──────── EXERCISE DATA

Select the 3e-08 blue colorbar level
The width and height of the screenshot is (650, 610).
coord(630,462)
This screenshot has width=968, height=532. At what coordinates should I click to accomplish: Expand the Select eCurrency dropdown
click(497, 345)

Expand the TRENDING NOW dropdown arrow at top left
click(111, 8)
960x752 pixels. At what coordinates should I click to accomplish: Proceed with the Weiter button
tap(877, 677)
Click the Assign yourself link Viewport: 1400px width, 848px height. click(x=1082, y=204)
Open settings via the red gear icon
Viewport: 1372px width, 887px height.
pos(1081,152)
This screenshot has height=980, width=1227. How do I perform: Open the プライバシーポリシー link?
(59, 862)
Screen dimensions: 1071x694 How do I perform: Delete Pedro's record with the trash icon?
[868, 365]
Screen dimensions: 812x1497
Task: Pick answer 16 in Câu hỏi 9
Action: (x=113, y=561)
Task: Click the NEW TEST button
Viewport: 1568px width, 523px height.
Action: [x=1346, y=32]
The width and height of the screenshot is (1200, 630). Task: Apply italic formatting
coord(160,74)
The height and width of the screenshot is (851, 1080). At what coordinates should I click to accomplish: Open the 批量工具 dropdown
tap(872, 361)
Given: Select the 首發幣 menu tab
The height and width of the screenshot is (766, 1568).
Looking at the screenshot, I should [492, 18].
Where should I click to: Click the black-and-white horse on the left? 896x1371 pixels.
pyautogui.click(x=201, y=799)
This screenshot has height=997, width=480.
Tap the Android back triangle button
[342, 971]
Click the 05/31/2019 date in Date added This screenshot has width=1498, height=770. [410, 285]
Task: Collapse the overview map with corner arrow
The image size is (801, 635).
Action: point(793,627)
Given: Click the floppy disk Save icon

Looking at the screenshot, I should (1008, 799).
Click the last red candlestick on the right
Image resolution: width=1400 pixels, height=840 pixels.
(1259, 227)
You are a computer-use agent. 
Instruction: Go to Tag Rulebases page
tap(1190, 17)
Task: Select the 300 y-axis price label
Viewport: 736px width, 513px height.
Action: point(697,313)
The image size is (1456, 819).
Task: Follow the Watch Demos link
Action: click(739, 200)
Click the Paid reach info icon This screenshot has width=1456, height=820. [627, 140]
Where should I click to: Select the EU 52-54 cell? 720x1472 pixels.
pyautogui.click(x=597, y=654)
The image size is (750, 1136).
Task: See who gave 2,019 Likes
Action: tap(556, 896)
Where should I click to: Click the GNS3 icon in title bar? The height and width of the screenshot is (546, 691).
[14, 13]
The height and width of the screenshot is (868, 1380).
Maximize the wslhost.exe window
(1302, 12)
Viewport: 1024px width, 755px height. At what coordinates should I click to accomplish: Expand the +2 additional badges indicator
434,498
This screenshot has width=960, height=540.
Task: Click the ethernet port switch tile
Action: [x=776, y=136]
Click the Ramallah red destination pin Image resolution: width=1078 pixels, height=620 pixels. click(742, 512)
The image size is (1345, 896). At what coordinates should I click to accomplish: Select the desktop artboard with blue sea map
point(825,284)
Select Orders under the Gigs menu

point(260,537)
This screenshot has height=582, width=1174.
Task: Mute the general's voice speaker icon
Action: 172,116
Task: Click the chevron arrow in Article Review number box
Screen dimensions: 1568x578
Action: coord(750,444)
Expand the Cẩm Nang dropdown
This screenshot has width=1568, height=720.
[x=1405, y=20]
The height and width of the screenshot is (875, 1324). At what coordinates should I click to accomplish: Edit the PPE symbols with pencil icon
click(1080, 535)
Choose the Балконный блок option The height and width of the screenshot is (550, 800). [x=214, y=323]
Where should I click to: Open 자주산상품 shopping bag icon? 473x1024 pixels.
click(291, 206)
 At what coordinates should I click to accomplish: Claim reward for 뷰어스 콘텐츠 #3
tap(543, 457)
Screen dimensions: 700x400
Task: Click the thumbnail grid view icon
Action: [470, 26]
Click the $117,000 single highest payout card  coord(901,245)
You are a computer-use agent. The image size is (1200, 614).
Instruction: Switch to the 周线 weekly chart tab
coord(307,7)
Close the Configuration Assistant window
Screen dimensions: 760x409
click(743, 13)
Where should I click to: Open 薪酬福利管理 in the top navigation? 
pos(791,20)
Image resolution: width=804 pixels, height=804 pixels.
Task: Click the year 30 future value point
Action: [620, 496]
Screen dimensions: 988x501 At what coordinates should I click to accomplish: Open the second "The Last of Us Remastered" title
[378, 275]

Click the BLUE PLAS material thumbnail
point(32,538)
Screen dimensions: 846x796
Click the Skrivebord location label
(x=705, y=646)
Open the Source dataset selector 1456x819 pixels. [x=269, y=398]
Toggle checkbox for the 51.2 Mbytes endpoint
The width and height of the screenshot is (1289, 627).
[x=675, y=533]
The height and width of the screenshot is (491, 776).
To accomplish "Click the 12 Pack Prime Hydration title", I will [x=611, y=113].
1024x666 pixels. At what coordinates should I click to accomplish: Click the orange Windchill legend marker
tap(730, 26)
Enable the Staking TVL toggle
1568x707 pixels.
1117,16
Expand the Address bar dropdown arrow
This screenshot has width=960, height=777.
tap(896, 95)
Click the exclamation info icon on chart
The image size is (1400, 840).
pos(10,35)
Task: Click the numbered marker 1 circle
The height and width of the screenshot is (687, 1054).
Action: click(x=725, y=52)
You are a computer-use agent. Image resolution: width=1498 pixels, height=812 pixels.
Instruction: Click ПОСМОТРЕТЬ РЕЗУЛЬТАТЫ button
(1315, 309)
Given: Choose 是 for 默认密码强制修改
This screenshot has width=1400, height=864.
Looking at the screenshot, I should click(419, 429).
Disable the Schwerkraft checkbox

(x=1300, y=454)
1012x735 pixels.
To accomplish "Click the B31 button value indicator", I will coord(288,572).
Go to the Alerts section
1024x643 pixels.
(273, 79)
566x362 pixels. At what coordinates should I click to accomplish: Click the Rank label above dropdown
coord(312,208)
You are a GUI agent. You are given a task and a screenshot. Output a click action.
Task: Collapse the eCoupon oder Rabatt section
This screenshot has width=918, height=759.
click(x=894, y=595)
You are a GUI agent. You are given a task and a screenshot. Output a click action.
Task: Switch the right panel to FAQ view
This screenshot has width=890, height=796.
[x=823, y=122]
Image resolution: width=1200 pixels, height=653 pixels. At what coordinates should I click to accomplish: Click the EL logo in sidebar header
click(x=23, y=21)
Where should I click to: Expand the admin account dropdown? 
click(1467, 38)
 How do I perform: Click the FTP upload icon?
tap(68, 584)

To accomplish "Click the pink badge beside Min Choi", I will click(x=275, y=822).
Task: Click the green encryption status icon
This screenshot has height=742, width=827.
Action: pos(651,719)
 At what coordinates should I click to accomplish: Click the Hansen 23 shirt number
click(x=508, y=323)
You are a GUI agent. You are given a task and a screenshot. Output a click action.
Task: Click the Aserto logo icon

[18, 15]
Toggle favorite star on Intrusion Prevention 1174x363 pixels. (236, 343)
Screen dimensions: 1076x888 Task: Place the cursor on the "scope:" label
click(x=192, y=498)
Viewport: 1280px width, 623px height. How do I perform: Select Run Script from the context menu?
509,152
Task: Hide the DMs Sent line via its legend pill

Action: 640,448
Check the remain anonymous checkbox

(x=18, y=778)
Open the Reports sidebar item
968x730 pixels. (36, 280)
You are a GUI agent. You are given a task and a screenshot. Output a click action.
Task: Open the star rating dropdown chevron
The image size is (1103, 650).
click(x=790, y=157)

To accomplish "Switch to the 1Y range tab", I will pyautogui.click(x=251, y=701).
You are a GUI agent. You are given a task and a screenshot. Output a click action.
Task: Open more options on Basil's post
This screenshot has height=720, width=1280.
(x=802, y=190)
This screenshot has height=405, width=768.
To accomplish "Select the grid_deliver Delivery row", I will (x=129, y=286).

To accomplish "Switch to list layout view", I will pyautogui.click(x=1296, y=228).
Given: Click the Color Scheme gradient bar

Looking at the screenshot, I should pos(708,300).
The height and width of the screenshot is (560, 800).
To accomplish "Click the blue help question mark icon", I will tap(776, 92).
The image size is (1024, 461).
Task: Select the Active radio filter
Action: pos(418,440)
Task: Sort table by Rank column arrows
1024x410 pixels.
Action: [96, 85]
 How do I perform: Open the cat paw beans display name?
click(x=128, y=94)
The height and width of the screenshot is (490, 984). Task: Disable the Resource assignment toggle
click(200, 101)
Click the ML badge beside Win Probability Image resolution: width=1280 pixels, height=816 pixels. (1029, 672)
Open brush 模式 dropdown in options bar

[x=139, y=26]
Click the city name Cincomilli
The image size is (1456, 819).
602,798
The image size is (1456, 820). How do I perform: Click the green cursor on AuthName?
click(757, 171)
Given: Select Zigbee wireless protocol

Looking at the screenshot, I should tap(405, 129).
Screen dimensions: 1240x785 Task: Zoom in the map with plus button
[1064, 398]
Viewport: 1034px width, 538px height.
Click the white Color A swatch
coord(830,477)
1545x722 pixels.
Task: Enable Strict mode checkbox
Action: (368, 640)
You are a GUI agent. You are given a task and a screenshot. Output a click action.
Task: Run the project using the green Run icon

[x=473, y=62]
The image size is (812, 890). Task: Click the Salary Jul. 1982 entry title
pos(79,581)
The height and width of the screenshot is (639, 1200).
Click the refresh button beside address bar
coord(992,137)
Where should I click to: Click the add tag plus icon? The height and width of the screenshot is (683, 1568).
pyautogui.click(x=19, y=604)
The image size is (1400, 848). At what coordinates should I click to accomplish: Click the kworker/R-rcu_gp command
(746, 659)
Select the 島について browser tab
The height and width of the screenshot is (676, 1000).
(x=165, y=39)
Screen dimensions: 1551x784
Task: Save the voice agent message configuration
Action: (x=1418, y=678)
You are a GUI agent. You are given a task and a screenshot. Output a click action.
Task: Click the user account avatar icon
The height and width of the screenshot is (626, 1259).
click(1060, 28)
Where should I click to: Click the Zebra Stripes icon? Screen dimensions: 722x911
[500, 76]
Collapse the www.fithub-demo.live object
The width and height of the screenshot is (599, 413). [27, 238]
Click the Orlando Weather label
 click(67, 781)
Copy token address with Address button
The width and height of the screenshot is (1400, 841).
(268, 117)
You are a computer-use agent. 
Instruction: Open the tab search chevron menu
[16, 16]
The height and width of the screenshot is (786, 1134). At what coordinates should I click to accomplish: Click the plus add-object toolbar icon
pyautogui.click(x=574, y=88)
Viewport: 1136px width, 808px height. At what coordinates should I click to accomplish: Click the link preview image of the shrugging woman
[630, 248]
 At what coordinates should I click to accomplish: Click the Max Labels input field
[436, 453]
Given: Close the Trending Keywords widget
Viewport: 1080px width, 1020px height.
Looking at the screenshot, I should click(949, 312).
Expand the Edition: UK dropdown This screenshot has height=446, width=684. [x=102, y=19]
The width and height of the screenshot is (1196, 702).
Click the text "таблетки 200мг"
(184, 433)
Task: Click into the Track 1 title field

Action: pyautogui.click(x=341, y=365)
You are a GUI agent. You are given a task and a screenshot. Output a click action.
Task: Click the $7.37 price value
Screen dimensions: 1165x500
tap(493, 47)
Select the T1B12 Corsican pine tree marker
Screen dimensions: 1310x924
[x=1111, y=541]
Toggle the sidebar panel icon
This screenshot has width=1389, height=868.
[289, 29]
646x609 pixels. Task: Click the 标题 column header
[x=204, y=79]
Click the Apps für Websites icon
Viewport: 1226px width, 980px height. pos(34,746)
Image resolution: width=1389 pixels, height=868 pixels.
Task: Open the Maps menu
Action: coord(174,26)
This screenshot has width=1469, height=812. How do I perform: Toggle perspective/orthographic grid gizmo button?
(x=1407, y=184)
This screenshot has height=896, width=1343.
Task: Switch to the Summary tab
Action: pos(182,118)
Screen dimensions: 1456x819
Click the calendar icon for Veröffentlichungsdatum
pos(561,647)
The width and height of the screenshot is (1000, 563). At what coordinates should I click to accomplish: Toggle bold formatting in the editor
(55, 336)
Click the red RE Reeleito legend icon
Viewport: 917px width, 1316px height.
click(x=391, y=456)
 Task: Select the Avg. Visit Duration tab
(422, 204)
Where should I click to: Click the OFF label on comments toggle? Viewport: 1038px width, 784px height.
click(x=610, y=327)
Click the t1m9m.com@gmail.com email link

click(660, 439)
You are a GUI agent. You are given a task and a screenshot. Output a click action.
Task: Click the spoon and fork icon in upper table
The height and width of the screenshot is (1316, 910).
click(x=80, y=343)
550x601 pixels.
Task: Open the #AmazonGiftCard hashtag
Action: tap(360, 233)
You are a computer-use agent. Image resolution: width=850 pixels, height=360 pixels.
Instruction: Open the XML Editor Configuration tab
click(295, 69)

────────────────

• **TASK STATEMENT**: Update the stretch of the data from the line containing "Expand the Address bar dropdown arrow" through the line containing "will click(x=275, y=822).", changing every "dropdown" to "drop-down" and keeping all else the same. Return only those lines.

• **ANSWER TO THIS EXERCISE**:
Expand the Address bar drop-down arrow
This screenshot has width=960, height=777.
tap(896, 95)
Click the exclamation info icon on chart
The image size is (1400, 840).
pos(10,35)
Task: Click the numbered marker 1 circle
The height and width of the screenshot is (687, 1054).
Action: click(x=725, y=52)
You are a computer-use agent. Image resolution: width=1498 pixels, height=812 pixels.
Instruction: Click ПОСМОТРЕТЬ РЕЗУЛЬТАТЫ button
(1315, 309)
Given: Choose 是 for 默认密码强制修改
This screenshot has width=1400, height=864.
Looking at the screenshot, I should click(419, 429).
Disable the Schwerkraft checkbox

(x=1300, y=454)
1012x735 pixels.
To accomplish "Click the B31 button value indicator", I will coord(288,572).
Go to the Alerts section
1024x643 pixels.
(273, 79)
566x362 pixels. At what coordinates should I click to accomplish: Click the Rank label above drop-down
coord(312,208)
You are a GUI agent. You are given a task and a screenshot. Output a click action.
Task: Collapse the eCoupon oder Rabatt section
This screenshot has width=918, height=759.
click(x=894, y=595)
You are a GUI agent. You are given a task and a screenshot. Output a click action.
Task: Switch the right panel to FAQ view
This screenshot has width=890, height=796.
[x=823, y=122]
Image resolution: width=1200 pixels, height=653 pixels. At what coordinates should I click to accomplish: Click the EL logo in sidebar header
click(x=23, y=21)
Where should I click to: Expand the admin account drop-down? 
click(1467, 38)
 How do I perform: Click the FTP upload icon?
tap(68, 584)

To accomplish "Click the pink badge beside Min Choi", I will click(x=275, y=822).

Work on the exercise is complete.